Aristocrats are rising
Killinan End column
With the county senior hurling championship reaching the last four, Loughmore/Castleiney - as the most recent winners of the teams still standing - might be the ones with the greatest expectations. While the outcomes last weekend severely dented the ambitions of the North a certain freshness has been injected into the competition with the progress of Moycarkey/Borris to the last four.
This is a club which can trace its DNA back to the very origins of Tipperary hurling teams and has had its golden eras down the years. The 1930s was especially kind to the club with four county titles won. Perhaps Kiladangan might, unwittingly, be lucky opposition for the Mid team as well. Some 90 years ago Moycarkey/Borris were cock of the walk in Tipperary, masters of all they surveyed. In 1934 they won a third successive County Senior title beating a combination team of Kilbarron and Kiladangan which had made waves in the North.
The might of Moycarkey, including Phil Purcell and Paddy ‘Sweeper’ Ryan – the former an All-Ireland winner in 1930, the latter would do so in 1937 and ‘45 – proved a little too much for a North team which included Martin Kennedy. Sweeper Ryan must have been a happy man indeed in 1937 as Moycarkey again won the County title to add to his All-Ireland medal won in Killarney. For Moycarkey/Borris though the glory years beginning to ebb away. They won the 1940 County championship beating Cashel in the final but would have to wait four decades for the Dan Breen cup to darken their doors again.
That was worth waiting for. In the early 1980s Moycarkey/Borris was just two pucks of a ball from being a four-in-a-row Dan Breen winning team. The fray was entered for the 1982 Mid Final against familiar opponents, Loughmore/Castleiney, with an air of some confidence. Len Gaynor was now coaching the team – a man whose fingerprints were all over County Final day in these years. The previous year had seen a 3-10 to 2-9 divisional final win over the same opposition. This had landed a first Mid Senior title in ten years, with the Minors winning the Mid title on the same day. Heady days indeed. In the county semi-final they lost by just a point to a very good Borris-Ileigh team which subsequently dethroned the champions Roscrea in the final.
A year later, Roscrea were back in a County Final for an astonishing twelfth time in sixteen years. What a record of consistency that was. They would do one more waltz with their great rivals, Kilruane, three years later but in 1982 they faced novel opposition. Moycarkey/Borris had a glorious but sepia-tinted history in the competition. Roscrea were the colour boys, the Reds, a burst of modernity. The clash of cultures led to a stalemate before Moycarkey won the replay with by seven points.
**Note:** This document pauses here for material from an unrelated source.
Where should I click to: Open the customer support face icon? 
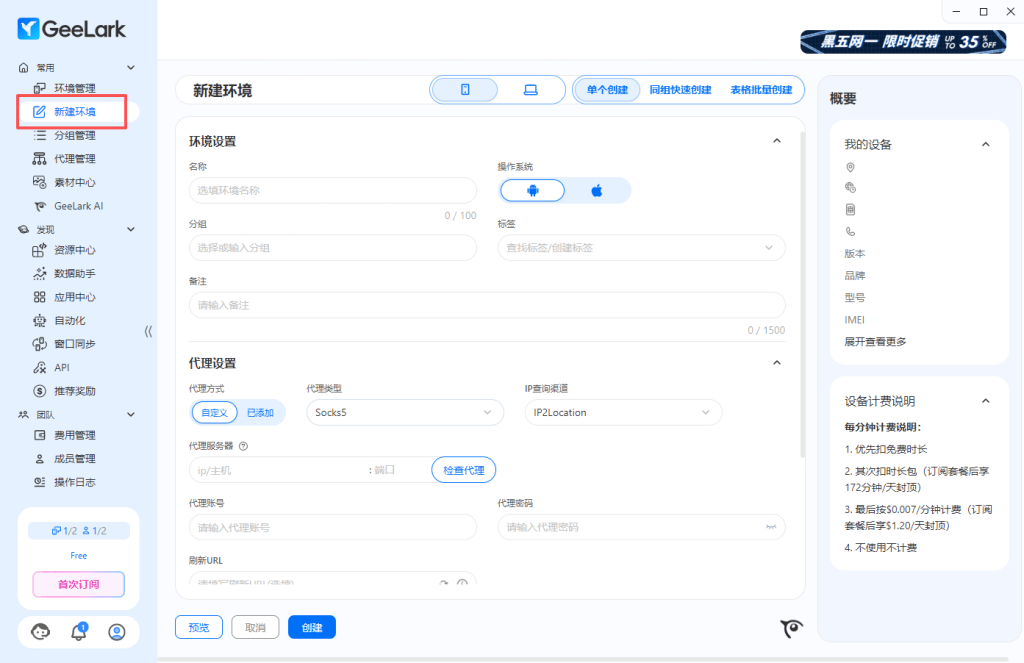coord(41,631)
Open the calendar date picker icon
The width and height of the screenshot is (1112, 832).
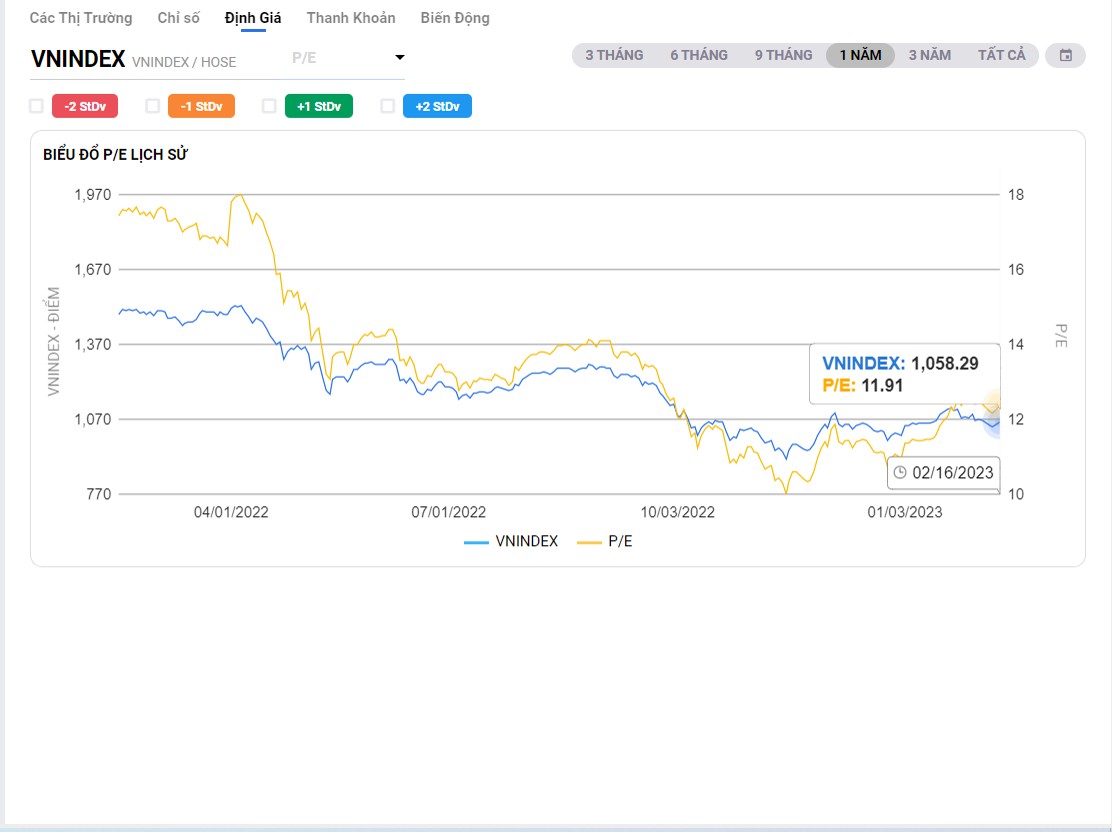1065,55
Many a county championship winning team after a long hiatus from the winners’ enclosure has celebrated like it’s 1999 and taken eyes off the ball. Not Moycarkey who brought all that old glory to the provincial championship beating Patrickswell by a point after a mighty struggle in Nenagh. Some sixteen years after winning an All-Ireland Under-21 medal, John Flanagan added a Munster Club championship. A long trip to Loughgiel in Antrim for an All-Ireland semi-final against the local Shamrocks – an unimaginable decision on a venue for an All-Ireland semi-final these days – brought a defeat which was considered a surprise. Loughgiel Shamrocks’ subsequent final win over St Rynagh’s put a different complexion on that semi-final, however. Four of the Loughgiel panel would start the All-Ireland Senior Final against Tipp seven years later.
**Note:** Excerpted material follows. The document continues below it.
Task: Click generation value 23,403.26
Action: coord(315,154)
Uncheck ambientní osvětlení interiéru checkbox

After an incredibly long stint of non-stop hurling the Tipp champions made it back to the county semi-final of 1983 and came up just short against Borris-Ileigh who were constantly wrestling with Roscrea and Kilruane in those years. Another one-point defeat was Moycarkey’s fate. Even in the Mid final they came up short in Loughmore/Castleiney’s first divisional senior title. Getting that particular green and red genie back in the bottle has been a challenge for all clubs since. Moycarkey’s flame had dimmed briefly but the candle still burned.
Centenary Year was a special year. So had been the GAA’s jubilee year of 1934 when the Dan Breen Cup wintered in the homes of Littleton, Horse & Jockey, Two-Mile-Borris, and of course Moycarkey. Bonfires would light up the parish again in October ’84. But it was not straightforward. The Mid final was lost to Drom & Inch in a replay for that club’s second divisional title and first since 1974. These were democratic times in the Mid. Since Moyne-Templetuohy’s first Mid senior title in 1970, six clubs had their day in the sun. Moycarkey, however, led the way in sealing the deal at County level. That they did in some style in the Centenary County final when Lorrha were beaten by five points. There will have been limited expectations of them among the teams entering the last four this year, but they will welcome the draw which avoids their Mid rivals. Not unlike their next opponent historical pedigree and race memory is there in spades. It may count for something.